**Work to do**
Reproduce the lines of the listing below, starting at the line that contains "You are a computer-use agent." and ending at the close of the listing, and leave out the pictures.

--- Start of Record list ---

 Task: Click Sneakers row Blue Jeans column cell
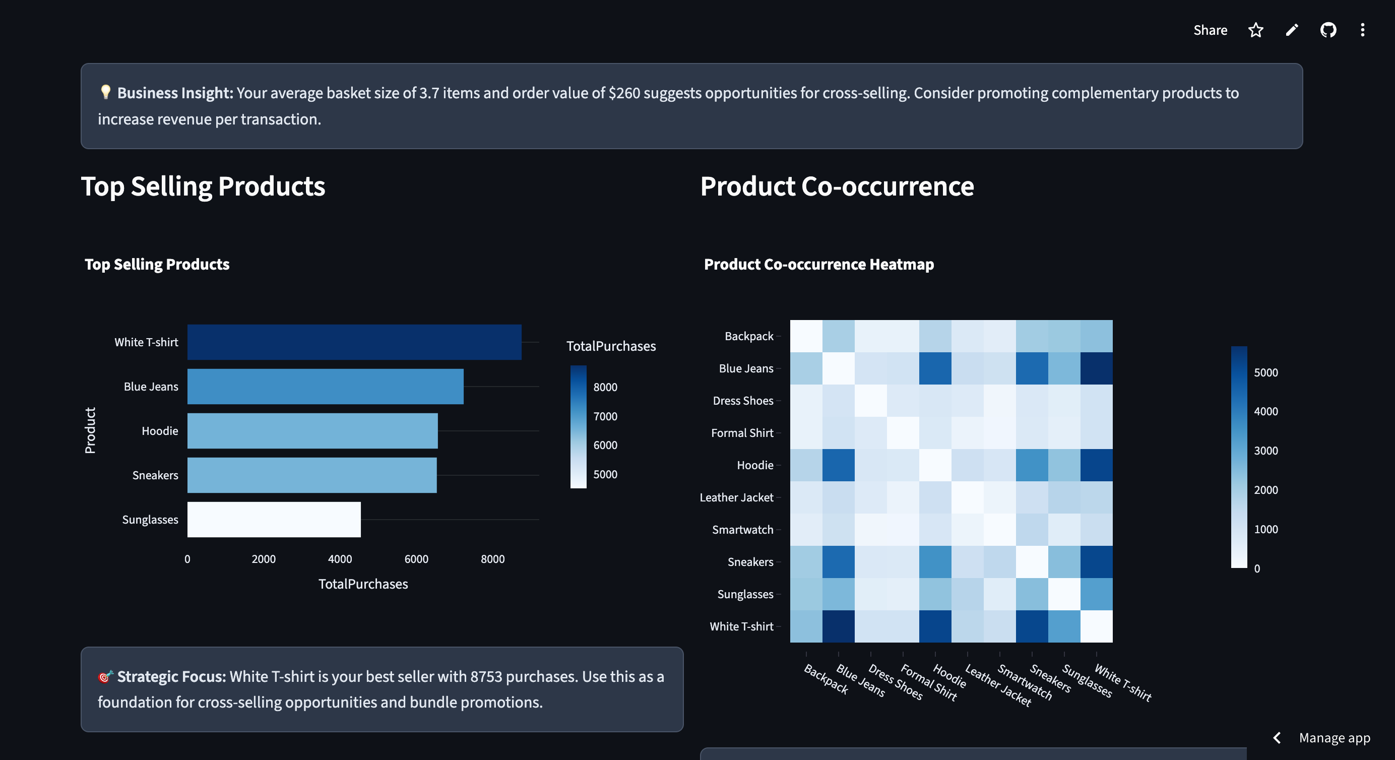[x=838, y=562]
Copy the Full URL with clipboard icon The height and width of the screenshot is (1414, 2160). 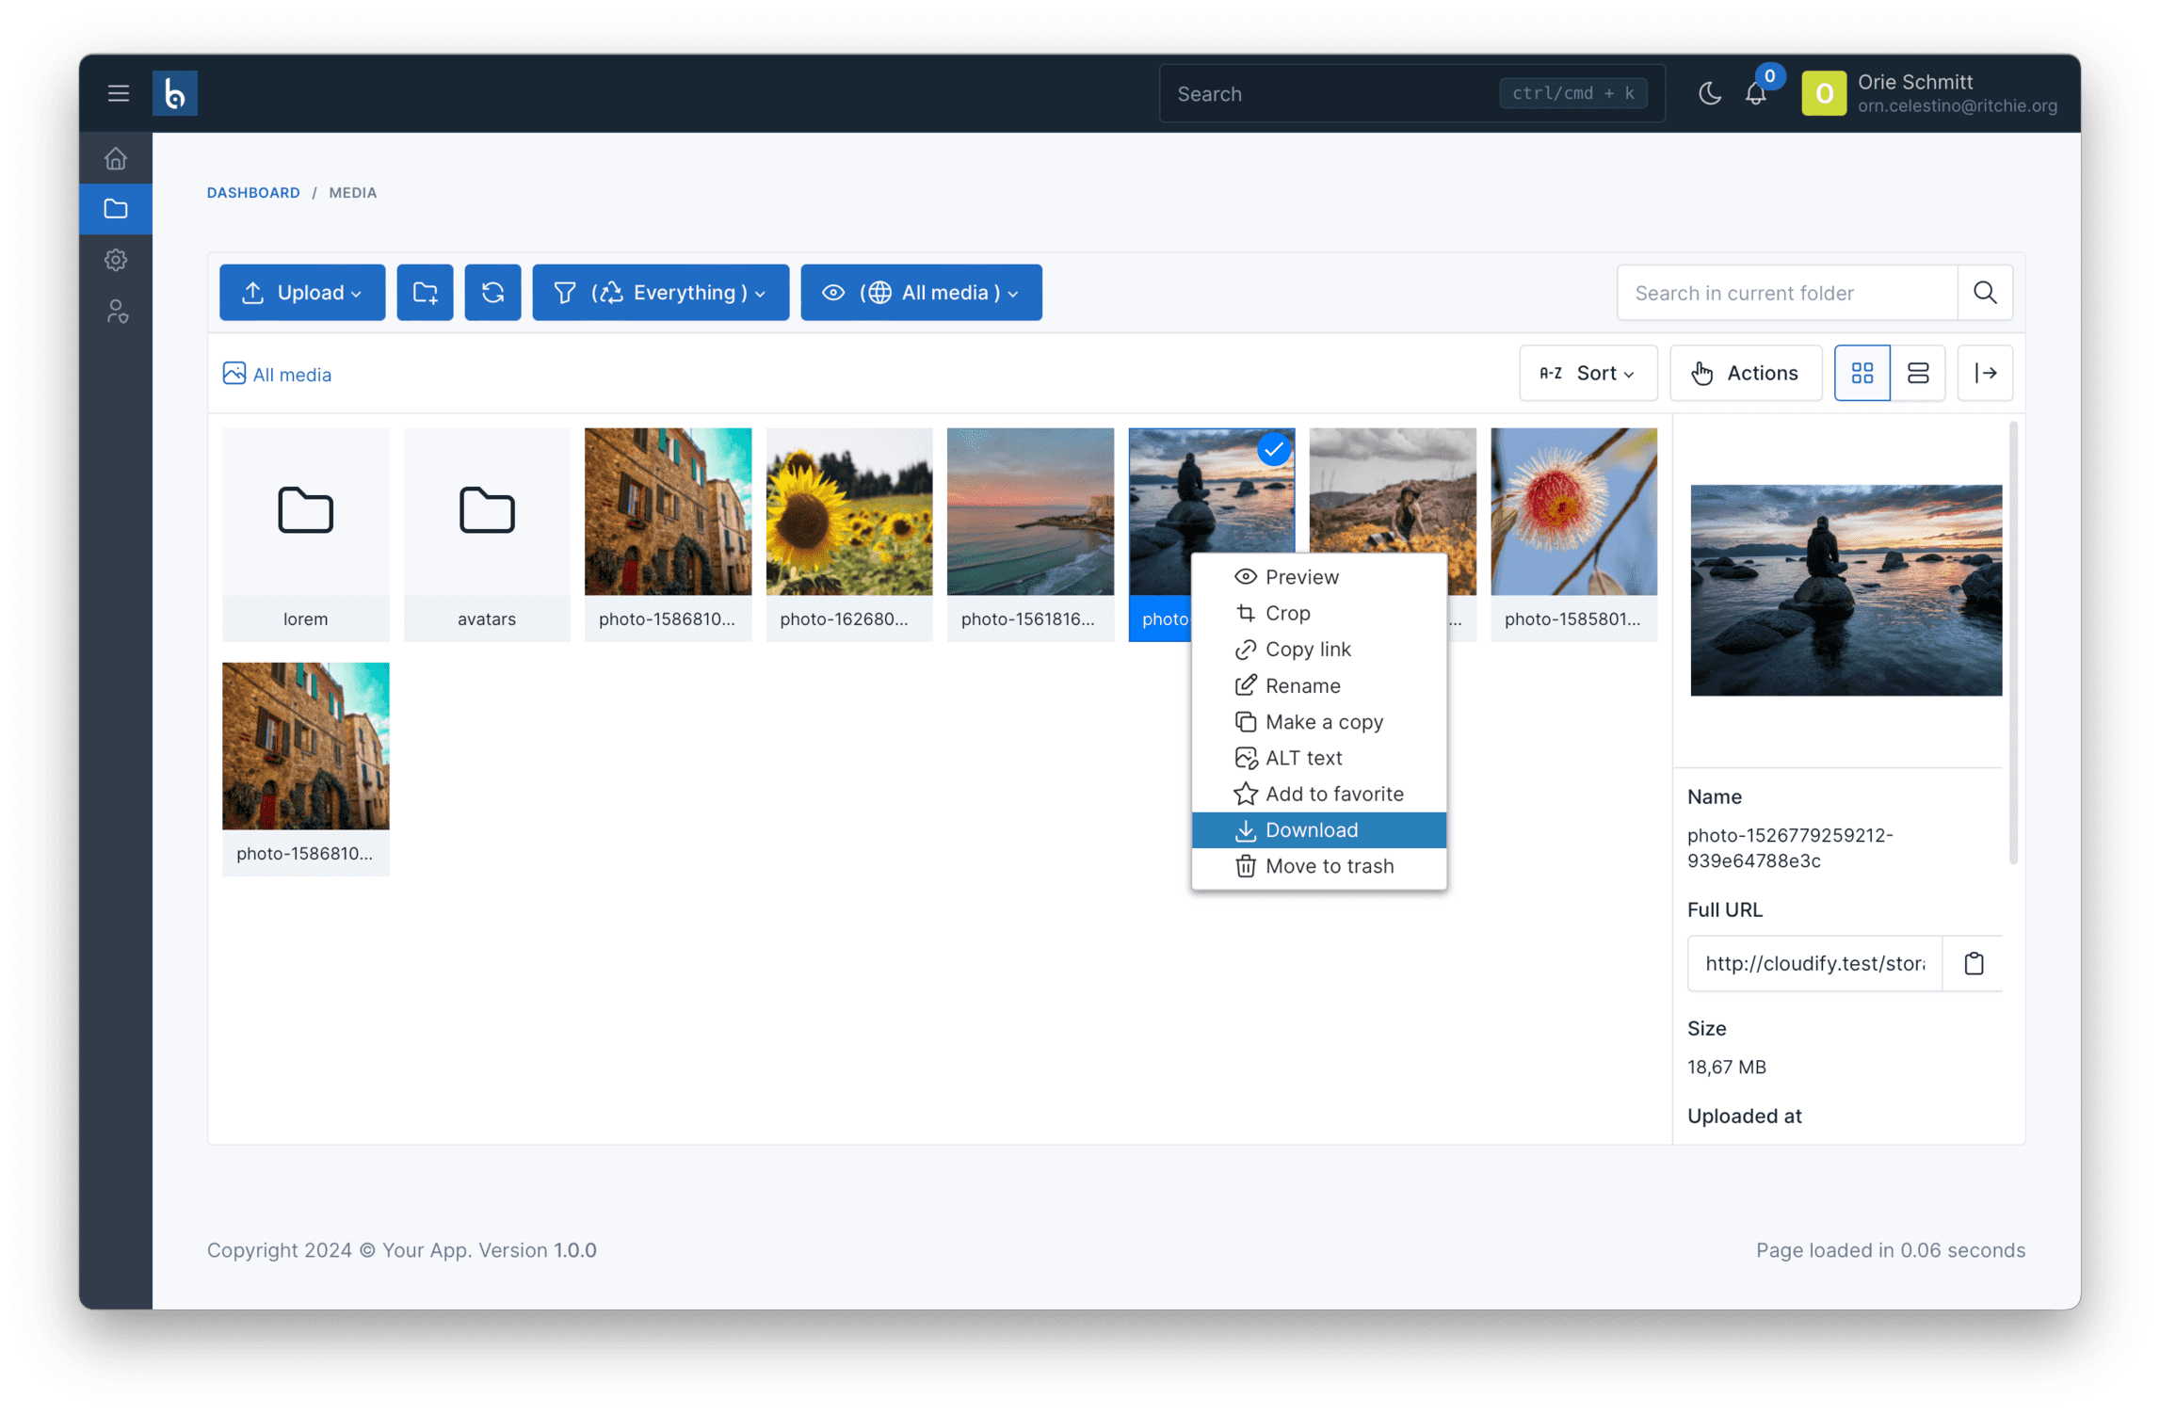click(1974, 963)
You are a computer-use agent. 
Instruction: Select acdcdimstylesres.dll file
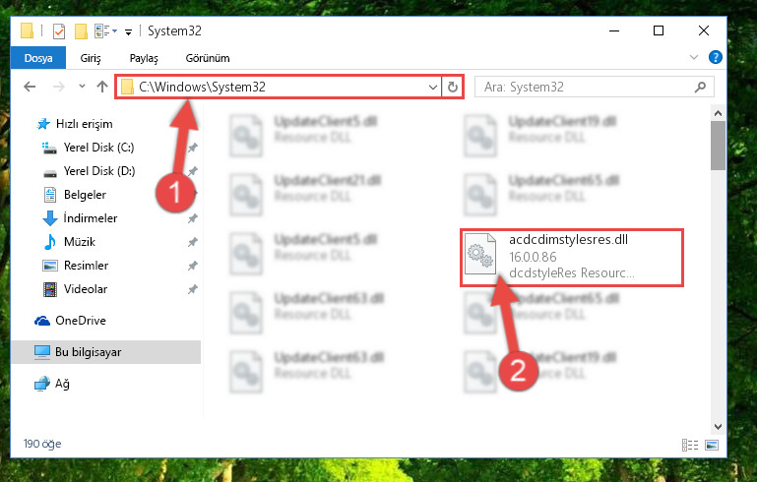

--- End of Record list ---

**Finished answer**
You are a computer-use agent. 
Instruction: Select acdcdimstylesres.dll file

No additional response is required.